2016年11月24日、スマホ(スマートフォン)向けカーナビアプリの「Yahoo!カーナビ」がようやくスマホの加速度センサーなどに対応、トンネル内での案内が可能になりました。

実はこの機能、2015年8月のリリースに向けて開発され、同10月時点でも「今秋(2015年秋)リリース予定」とされていました。それが遅れに遅れて、1年後のアップデートでようやく対応したというわけで、この機能が意外に奥が深い事が伺えます。

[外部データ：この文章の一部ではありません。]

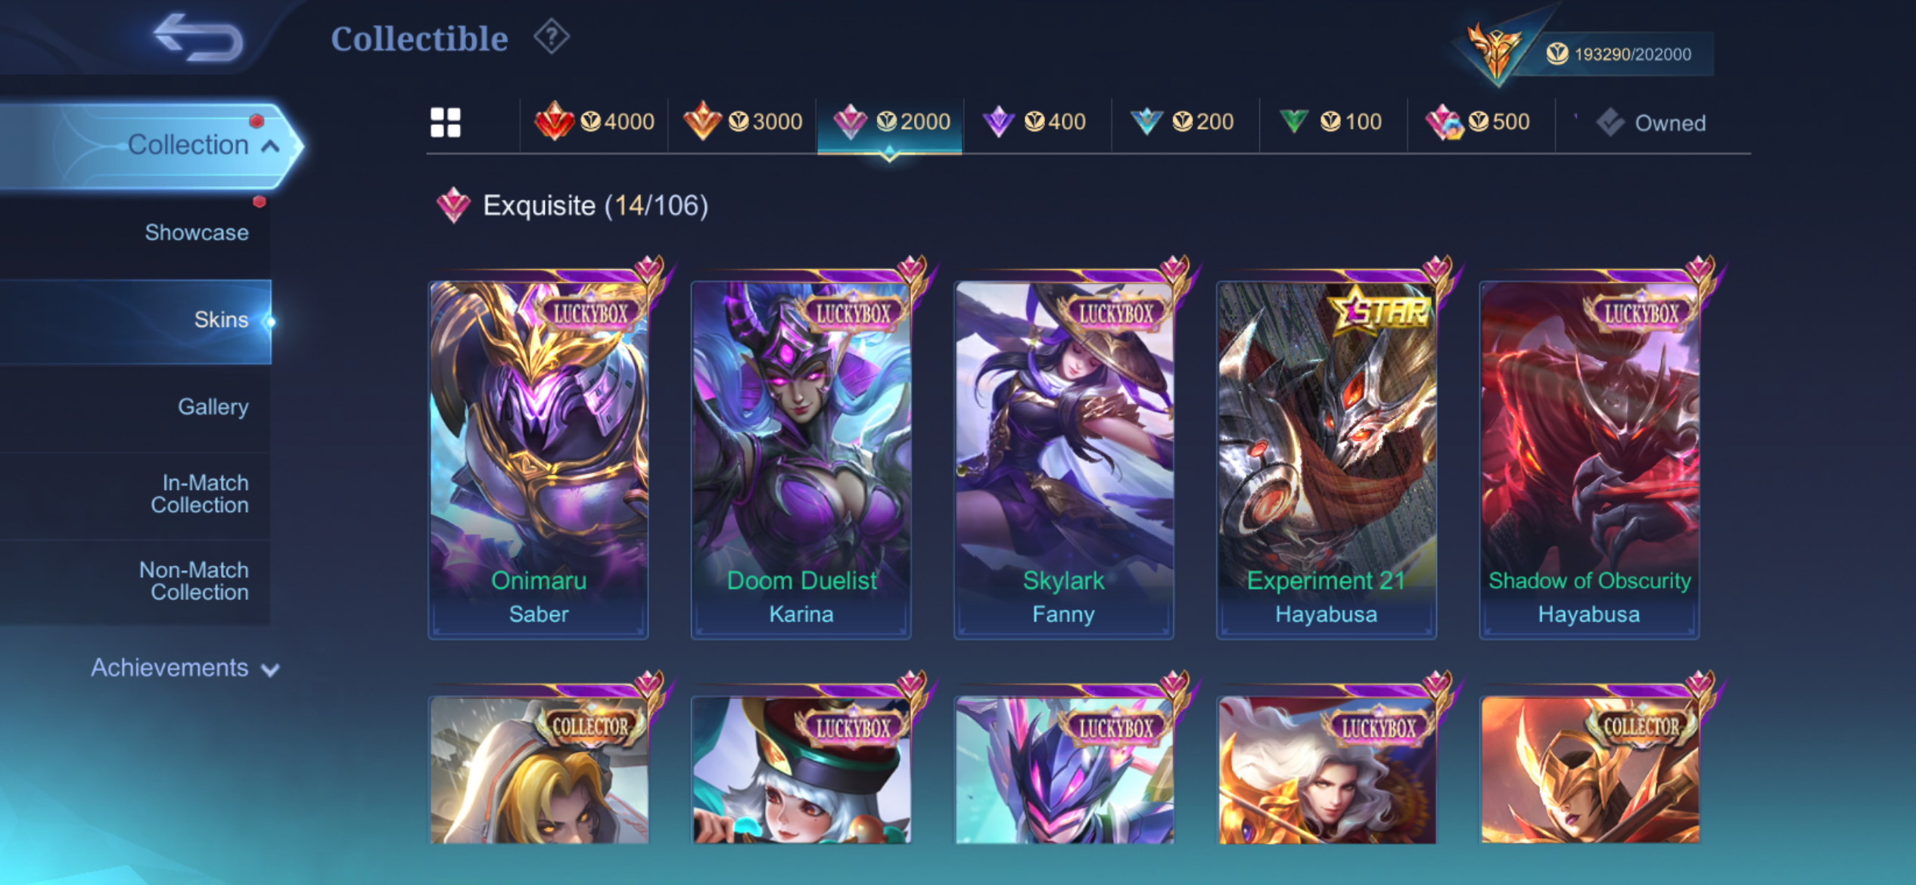
Task: Filter by the 100 point green gem tier
Action: pos(1330,122)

何しろソフトウェア的にはいかように開発できても、肝心のスマホハード側の加速度センサーの精度が機種によりマチマチですから、センサーさえ備えていればそれなりに精度を発揮するまでには苦労があったのだと思います。

実際、今回のアップデートで対応したトンネル内案内でも、スマホの機種によりセンサーの感度が異なる事から、ズレが生じる事もあるとされています。

老舗Google Mapsのナビ機能は少なくとも2年前に対応済み

Photo credit: Yahoo!カーナビ公式サイト

実のところYahoo!カーナビのトンネル内案内はかなり後発で、同じく無料ナビアプリで日本ではYahoo!カーナビと共に双璧を成すGoogle Mapsは、既に2014年段階でスマホのセンサーに対応しています。

それも通常通りGoogle Mapを開きGPSを用いて動作させている時と、ナビ機能を使っている時では動きが異なり、ナビ機能を使っている時のみスマホのセンサーと連動する仕組みです。車載カーナビとして利用する時にはシガーソケットからUSB電源を取れますから、ある程度電力消費量が大きくても何とかなります。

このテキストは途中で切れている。